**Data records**
•••

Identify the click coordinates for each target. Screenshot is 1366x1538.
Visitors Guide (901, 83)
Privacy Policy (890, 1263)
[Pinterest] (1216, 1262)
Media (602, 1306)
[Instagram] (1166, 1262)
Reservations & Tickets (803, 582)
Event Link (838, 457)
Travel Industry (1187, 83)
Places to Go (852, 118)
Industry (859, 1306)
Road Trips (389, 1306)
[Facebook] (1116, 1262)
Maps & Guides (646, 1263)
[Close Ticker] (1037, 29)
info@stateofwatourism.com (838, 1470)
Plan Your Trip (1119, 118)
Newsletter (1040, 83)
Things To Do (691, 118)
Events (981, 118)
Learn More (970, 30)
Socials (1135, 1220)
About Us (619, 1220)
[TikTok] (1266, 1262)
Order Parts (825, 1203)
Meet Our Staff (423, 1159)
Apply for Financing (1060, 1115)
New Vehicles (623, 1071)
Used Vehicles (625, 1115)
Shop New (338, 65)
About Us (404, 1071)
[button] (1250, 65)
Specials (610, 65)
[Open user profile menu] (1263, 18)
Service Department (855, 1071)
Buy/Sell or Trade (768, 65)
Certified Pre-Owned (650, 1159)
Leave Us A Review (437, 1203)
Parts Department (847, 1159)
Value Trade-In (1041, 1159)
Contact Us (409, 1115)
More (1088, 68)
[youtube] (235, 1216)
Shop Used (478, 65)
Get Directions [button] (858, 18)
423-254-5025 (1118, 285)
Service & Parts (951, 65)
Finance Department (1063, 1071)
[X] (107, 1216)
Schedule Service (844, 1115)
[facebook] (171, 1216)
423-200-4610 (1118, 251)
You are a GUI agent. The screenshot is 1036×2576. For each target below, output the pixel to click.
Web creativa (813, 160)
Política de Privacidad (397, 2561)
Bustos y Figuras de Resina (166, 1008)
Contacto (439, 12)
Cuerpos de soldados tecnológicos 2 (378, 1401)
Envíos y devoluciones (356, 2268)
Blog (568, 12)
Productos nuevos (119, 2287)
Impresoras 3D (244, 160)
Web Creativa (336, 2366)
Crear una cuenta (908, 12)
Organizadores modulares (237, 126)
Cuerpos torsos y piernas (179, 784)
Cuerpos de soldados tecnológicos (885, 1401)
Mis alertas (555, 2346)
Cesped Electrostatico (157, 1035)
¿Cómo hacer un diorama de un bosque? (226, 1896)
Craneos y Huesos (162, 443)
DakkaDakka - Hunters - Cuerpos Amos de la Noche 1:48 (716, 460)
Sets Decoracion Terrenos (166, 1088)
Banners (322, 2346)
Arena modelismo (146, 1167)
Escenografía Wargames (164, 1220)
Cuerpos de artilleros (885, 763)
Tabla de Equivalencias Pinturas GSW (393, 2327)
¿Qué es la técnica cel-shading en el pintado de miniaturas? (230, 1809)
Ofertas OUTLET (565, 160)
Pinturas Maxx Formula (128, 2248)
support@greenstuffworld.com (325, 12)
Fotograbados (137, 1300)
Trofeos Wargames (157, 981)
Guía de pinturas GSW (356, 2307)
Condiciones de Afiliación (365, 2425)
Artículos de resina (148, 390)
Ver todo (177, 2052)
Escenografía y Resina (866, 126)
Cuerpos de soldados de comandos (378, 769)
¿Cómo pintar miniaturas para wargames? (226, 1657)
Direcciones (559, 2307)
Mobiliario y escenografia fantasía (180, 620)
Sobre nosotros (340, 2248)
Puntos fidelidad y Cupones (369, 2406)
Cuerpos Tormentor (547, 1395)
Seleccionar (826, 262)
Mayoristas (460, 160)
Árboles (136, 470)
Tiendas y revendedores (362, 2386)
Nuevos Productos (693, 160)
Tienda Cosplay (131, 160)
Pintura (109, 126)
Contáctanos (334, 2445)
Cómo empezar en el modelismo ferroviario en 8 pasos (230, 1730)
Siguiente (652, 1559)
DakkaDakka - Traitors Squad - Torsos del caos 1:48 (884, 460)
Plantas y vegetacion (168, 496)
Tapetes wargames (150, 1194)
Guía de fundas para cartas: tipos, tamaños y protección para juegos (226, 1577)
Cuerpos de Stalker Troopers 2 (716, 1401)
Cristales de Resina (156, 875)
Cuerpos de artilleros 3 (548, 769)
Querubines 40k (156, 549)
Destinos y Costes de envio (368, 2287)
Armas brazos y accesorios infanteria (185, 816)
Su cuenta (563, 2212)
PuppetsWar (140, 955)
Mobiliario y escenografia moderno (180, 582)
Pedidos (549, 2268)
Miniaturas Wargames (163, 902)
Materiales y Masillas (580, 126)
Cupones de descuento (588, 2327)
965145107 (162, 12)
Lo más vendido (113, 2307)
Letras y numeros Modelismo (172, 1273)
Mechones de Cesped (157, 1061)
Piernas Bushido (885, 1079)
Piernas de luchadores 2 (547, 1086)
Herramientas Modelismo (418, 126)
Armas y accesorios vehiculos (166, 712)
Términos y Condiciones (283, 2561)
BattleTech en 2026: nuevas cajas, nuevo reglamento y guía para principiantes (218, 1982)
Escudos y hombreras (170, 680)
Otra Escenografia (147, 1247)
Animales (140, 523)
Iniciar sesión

•••

**PROBLEM TO SOLVE**
Line by line, transcribe the data exactly.

**EXERCISE SOLUTION**
Identify the click coordinates for each target. Screenshot is 1366x1538.
Visitors Guide (901, 83)
Privacy Policy (890, 1263)
[Pinterest] (1216, 1262)
Media (602, 1306)
[Instagram] (1166, 1262)
Reservations & Tickets (803, 582)
Event Link (838, 457)
Travel Industry (1187, 83)
Places to Go (852, 118)
Industry (859, 1306)
Road Trips (389, 1306)
[Facebook] (1116, 1262)
Maps & Guides (646, 1263)
[Close Ticker] (1037, 29)
info@stateofwatourism.com (838, 1470)
Plan Your Trip (1119, 118)
Newsletter (1040, 83)
Things To Do (691, 118)
Events (981, 118)
Learn More (970, 30)
Socials (1135, 1220)
About Us (619, 1220)
[TikTok] (1266, 1262)
Order Parts (825, 1203)
Meet Our Staff (423, 1159)
Apply for Financing (1060, 1115)
New Vehicles (623, 1071)
Used Vehicles (625, 1115)
Shop New (338, 65)
About Us (404, 1071)
[button] (1250, 65)
Specials (610, 65)
[Open user profile menu] (1263, 18)
Service Department (855, 1071)
Buy/Sell or Trade (768, 65)
Certified Pre-Owned (650, 1159)
Leave Us A Review (437, 1203)
Parts Department (847, 1159)
Value Trade-In (1041, 1159)
Contact Us (409, 1115)
More (1088, 68)
[youtube] (235, 1216)
Shop Used (478, 65)
Get Directions [button] (858, 18)
423-254-5025 (1118, 285)
Service & Parts (951, 65)
Finance Department (1063, 1071)
[X] (107, 1216)
Schedule Service (844, 1115)
[facebook] (171, 1216)
423-200-4610 (1118, 251)
You are a GUI agent. The screenshot is 1036×2576. For each target below, output the pixel to click.
Web creativa (813, 160)
Política de Privacidad (397, 2561)
Bustos y Figuras de Resina (166, 1008)
Contacto (439, 12)
Cuerpos de soldados tecnológicos 2 (378, 1401)
Envíos y devoluciones (356, 2268)
Blog (568, 12)
Productos nuevos (119, 2287)
Impresoras 3D (244, 160)
Web Creativa (336, 2366)
Crear una cuenta (908, 12)
Organizadores modulares (237, 126)
Cuerpos torsos y piernas (179, 784)
Cuerpos de soldados tecnológicos (885, 1401)
Mis alertas (555, 2346)
Cesped Electrostatico (157, 1035)
¿Cómo hacer un diorama de un bosque? (226, 1896)
Craneos y Huesos (162, 443)
DakkaDakka - Hunters - Cuerpos Amos de la Noche 1:48 (716, 460)
Sets Decoracion Terrenos (166, 1088)
Banners (322, 2346)
Arena modelismo (146, 1167)
Escenografía Wargames (164, 1220)
Cuerpos de artilleros (885, 763)
Tabla de Equivalencias Pinturas GSW (393, 2327)
¿Qué es la técnica cel-shading en el pintado de miniaturas? (230, 1809)
Ofertas OUTLET (565, 160)
Pinturas Maxx Formula (128, 2248)
support@greenstuffworld.com (325, 12)
Fotograbados (137, 1300)
Trofeos Wargames (157, 981)
Guía de pinturas GSW (356, 2307)
Condiciones de Afiliación (365, 2425)
Artículos de resina (148, 390)
Ver todo (177, 2052)
Escenografía y Resina (866, 126)
Cuerpos de soldados de comandos (378, 769)
¿Cómo pintar miniaturas para wargames? (226, 1657)
Direcciones (559, 2307)
Mobiliario y escenografia fantasía (180, 620)
Sobre nosotros (340, 2248)
Puntos fidelidad y Cupones (369, 2406)
Cuerpos Tormentor (547, 1395)
Seleccionar (826, 262)
Mayoristas (460, 160)
Árboles (136, 470)
Tiendas y revendedores (362, 2386)
Nuevos Productos (693, 160)
Tienda Cosplay (131, 160)
Pintura (109, 126)
Contáctanos (334, 2445)
Cómo empezar en el modelismo ferroviario en 8 pasos (230, 1730)
Siguiente (652, 1559)
DakkaDakka - Traitors Squad - Torsos del caos 1:48 (884, 460)
Plantas y vegetacion (168, 496)
Tapetes wargames (150, 1194)
Guía de fundas para cartas: tipos, tamaños y protección para juegos (226, 1577)
Cuerpos de Stalker Troopers 2 (716, 1401)
Cristales de Resina (156, 875)
Cuerpos de artilleros 3 (548, 769)
Querubines 40k (156, 549)
Destinos y Costes de envio (368, 2287)
Armas brazos y accesorios infanteria (185, 816)
Su cuenta (563, 2212)
PuppetsWar (140, 955)
Mobiliario y escenografia moderno (180, 582)
Pedidos (549, 2268)
Miniaturas Wargames (163, 902)
Materiales y Masillas (580, 126)
Cupones de descuento (588, 2327)
965145107 (162, 12)
Lo más vendido (113, 2307)
Letras y numeros Modelismo (172, 1273)
Mechones de Cesped (157, 1061)
Piernas Bushido (885, 1079)
Piernas de luchadores 2 (547, 1086)
Herramientas Modelismo (418, 126)
Armas y accesorios vehiculos (166, 712)
Términos y Condiciones (283, 2561)
BattleTech en 2026: nuevas cajas, nuevo reglamento y guía para principiantes (218, 1982)
Escudos y hombreras (170, 680)
Otra Escenografia (147, 1247)
Animales (140, 523)
Iniciar sesión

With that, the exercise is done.